I have very much enjoyed some of Per Petterson's other novels, but I had to force myself to finish this one. The prose is up to Petterson's usual standards and the translation is excellent, but IT'S FINE BY ME is essentially plotless. The 1970 Audun drinks a lot, gets in fights, wanders the city aimlessly, and plays at radical politics. He goes to school, then drops out to take a dead-end job where he can't seem to stay out of trouble. He grieves for a lost brother, and lives in fear of the return of his abusive, alcoholic father. Audun's stories from 1965 give us more insight into the family dynamics that made him the way he is. I enjoyed the stories from his younger self a little more because he hadn't yet given up on the world and himself. He was still participating and trying to enjoy life.

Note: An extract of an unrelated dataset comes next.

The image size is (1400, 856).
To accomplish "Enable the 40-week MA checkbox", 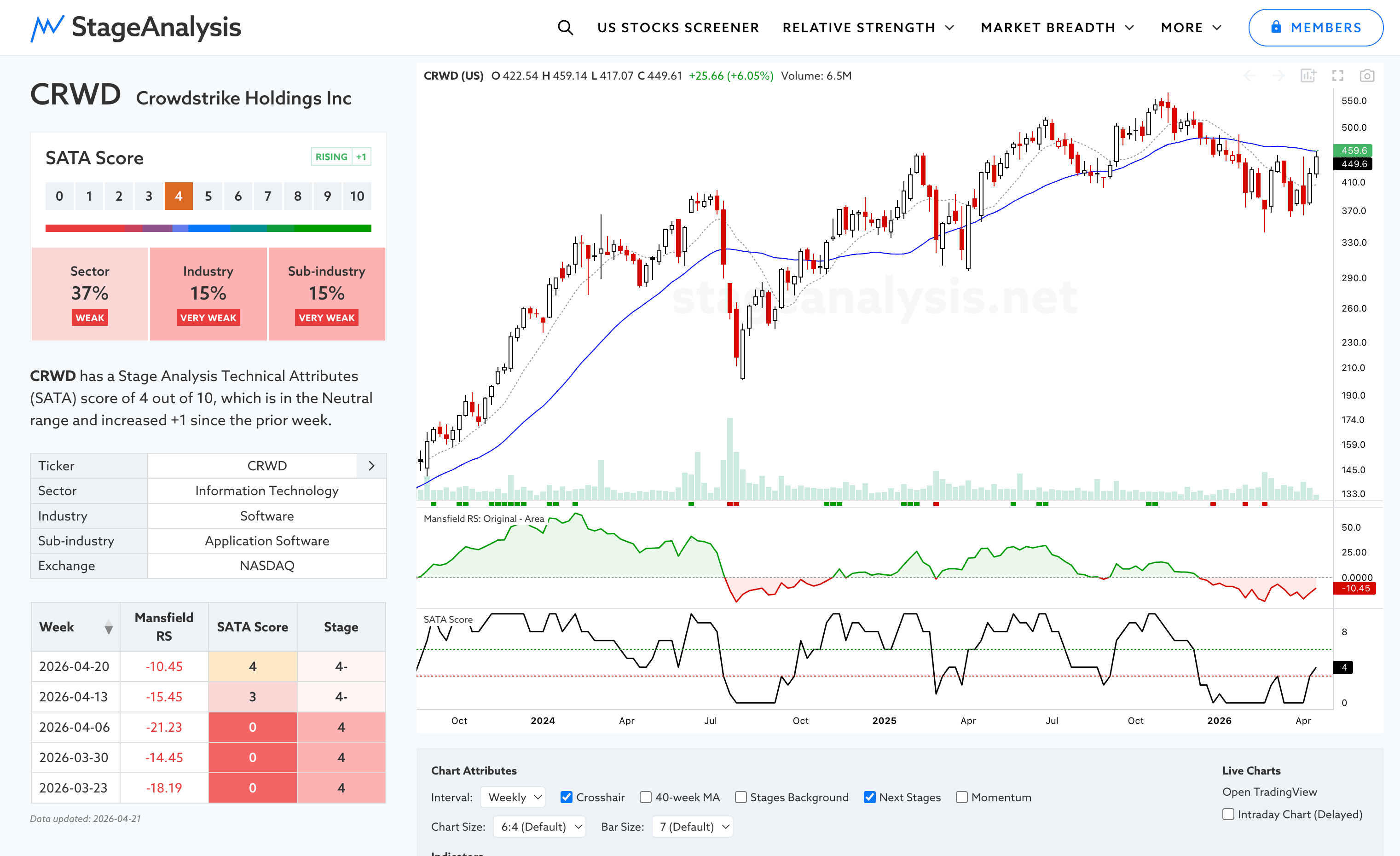I will (645, 797).
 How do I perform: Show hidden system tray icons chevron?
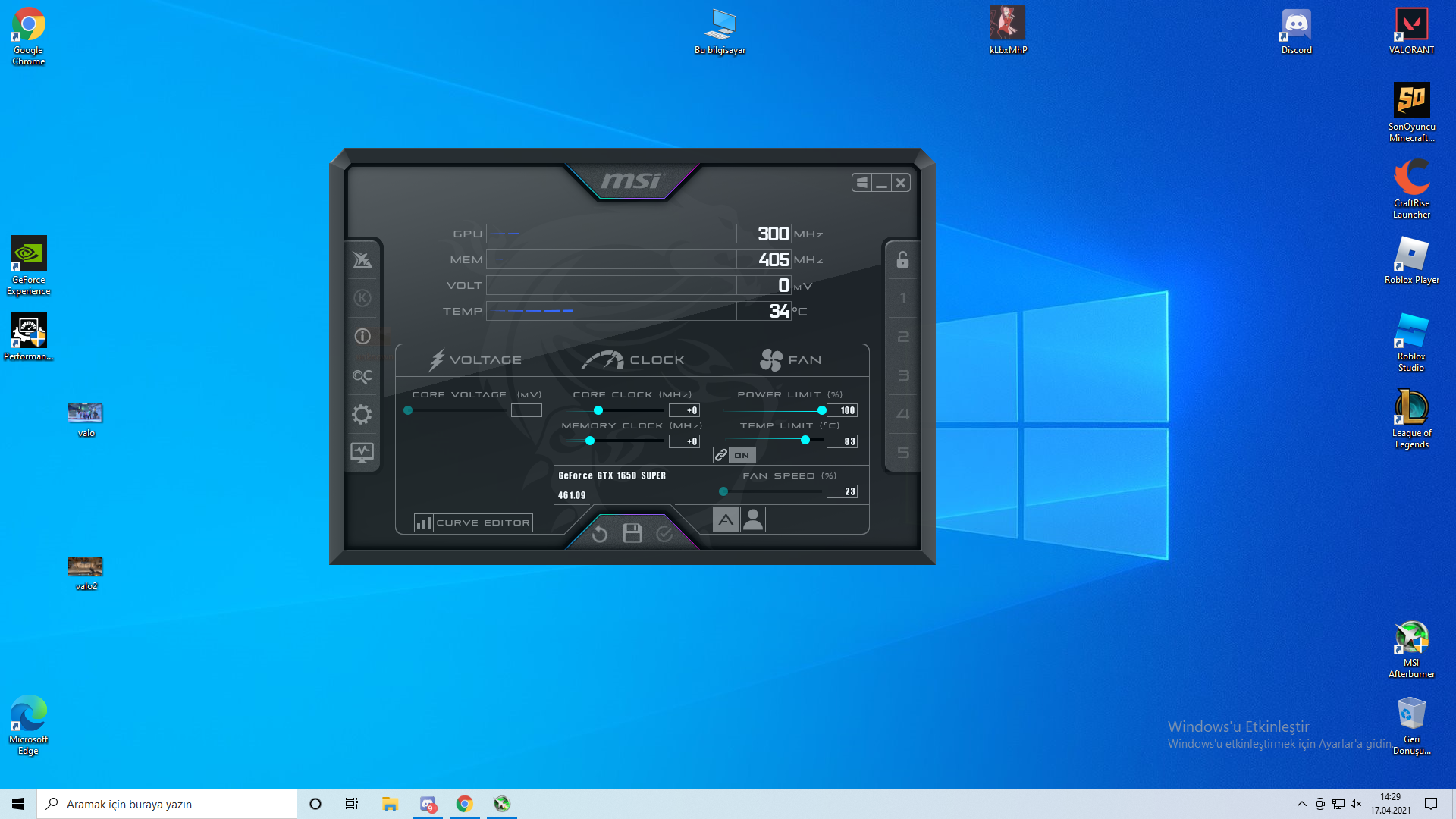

If you've read IN THE WAKE and I CURSE THE RIVER OF TIME, you'll enjoy seeing Arvid Jansen as a youngster in this book. He's Audun's only friend, and he was the one bright spot in the story for me. Arvid sees Audun for what he truly is. He tells him, "Do you know something, Audun. Nothing's fine by you. Absolutely nothing." And he's right. We can only hope Audun will overcome some of his anger and stop keeping the world at bay. Otherwise he's doomed to remain miserable and directionless.

Those with a low tolerance for foul language may want to steer clear of this novel. The cursing is not excessive, but it's realistically regular throughout the book.